Architecture Overview
Trible Space is designed to keep data management simple, safe and fast. The README introduces these goals in more detail, emphasizing a lean design with predictable performance and straightforward developer experience. This chapter explains how the pieces fit together and why they are organised this way.
Design Goals
A full discussion of the motivation behind Trible Space can be found in the Philosophy section. At a high level we want a self‑contained data store that offers:
- Simplicity – minimal moving parts and predictable behaviour.
- Developer Experience – a clear API that avoids complex servers or background processes.
- Safety and Performance – sound data structures backed by efficient content addressed blobs.
These goals grew out of earlier "semantic" technologies that attempted to model knowledge as graphs. While systems like RDF promised great flexibility, in practice they often became difficult to host, query and synchronise. Trible Space keeps the idea of describing the world with simple statements but stores them in a form that is easy to exchange and reason about.
Data Model
The fundamental unit of information is a Trible
. Its 64 byte layout is described in Trible Structure. A Trible
links a subject entity to an attribute and value. Multiple tribles are stored in a TribleSet
, which behaves like a hashmap with three columns — subject, attribute and value.
Trible Sets
TribleSet
s provide fast querying and cheap copy‑on‑write semantics. They can be merged, diffed and searched entirely in memory. When durability is needed the set is serialised into a blob and tracked by the repository layer.
To keep joins skew‑resistant, each set maintains all six orderings of entity, attribute and value. The trees reuse the same leaf nodes so a trible is stored only once, avoiding a naïve six‑fold memory cost while still letting the query planner pick the most selective permutation.
Blob Storage
All persistent data lives in a BlobStore
. Each blob is addressed by the hash of its contents, so identical data occupies space only once and readers can verify integrity by recomputing the hash. The trait exposes simple get
and put
operations, leaving caching and eviction strategies to the backend. Implementations decide where bytes reside: an in‑memory MemoryBlobStore
, an on‑disk Pile
described in Pile Format or a remote object store. Because handles are just 32‑byte hashes, repositories can copy or cache blobs without coordination. Trible sets, user blobs and commit records all share this mechanism.
Branch Store
A BranchStore
keeps track of the tips of each branch. Updates use a simple compare‑and‑set operation so concurrent writers detect conflicts. Both the in‑memory and pile repositories implement this trait.

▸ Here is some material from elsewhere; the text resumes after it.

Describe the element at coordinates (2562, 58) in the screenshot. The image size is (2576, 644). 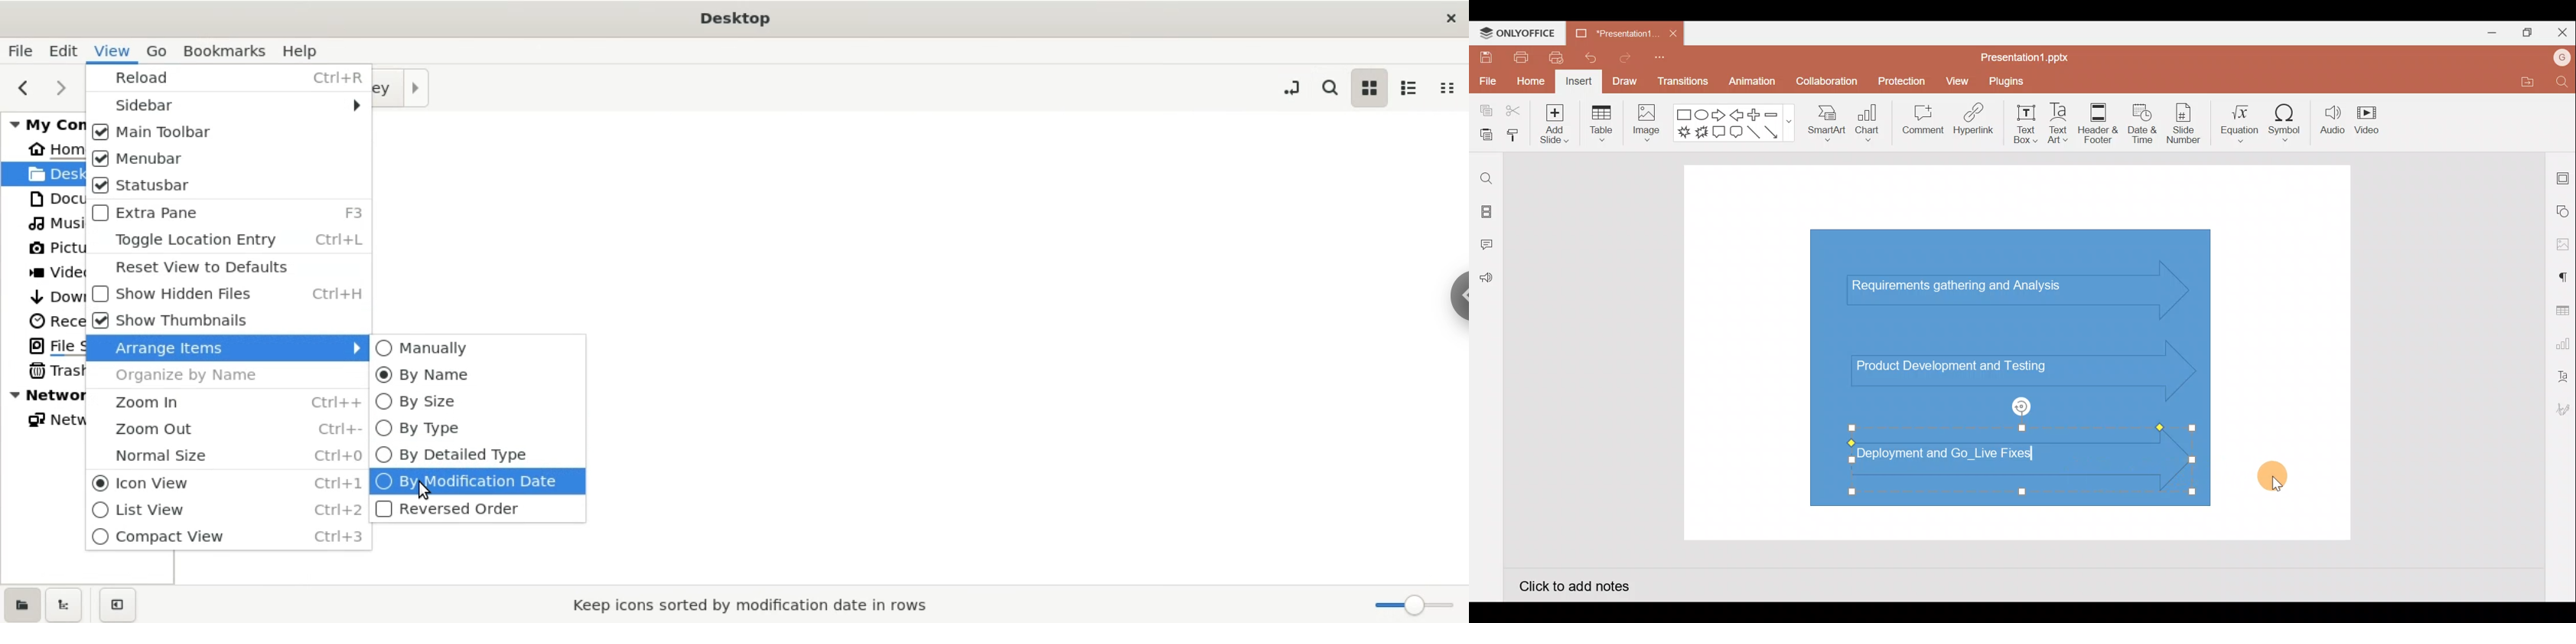
I see `Account name` at that location.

Because only this single operation mutates repository state, nearly all other logic is value oriented and immutable. Conflicts surface only at the branch store update step, which simplifies concurrent use and reasoning about changes.
Repository
The Repository
combines a blob store with a branch store. Commits store a trible set blob along with a parent link and signature. Because everything is content addressed, multiple repositories can share blobs or synchronize through a basic file copy.
Workspaces
A Workspace
represents mutable state during editing. Checking out or branching yields a workspace backed by a fresh MemoryBlobStore
. Commits are created locally and only become visible to others when pushed, as described in Repository Workflows.
Commits and History
TribleSet
s written to blobs form immutable commits. Each commit references its parent, creating an append‑only chain signed by the author. This is the durable history shared between repositories.
Putting It Together
+-----------------------------------------------------------+
| Repository |
| +---------------------+ +----------------------------+ |
| | BlobStore | | BranchStore | |
| +---------------------+ +----------------------------+ |
+-----------------------------------------------------------+
^ pull | push
| v
+-----------------------------------------------------------+
| Workspace |
| +---------------------+ +----------------------------+ |
| | MemoryBlobStore | | TribleSet | |
| +---------------------+ +----------------------------+ |
+-----------------------------------------------------------+
|
| commit/add_blob
v
TribleSet blobs
Repositories persist blobs and branch metadata while workspaces stage changes before pushing them. Because every blob is addressed by its hash, repositories can safely share data through any common storage without coordination.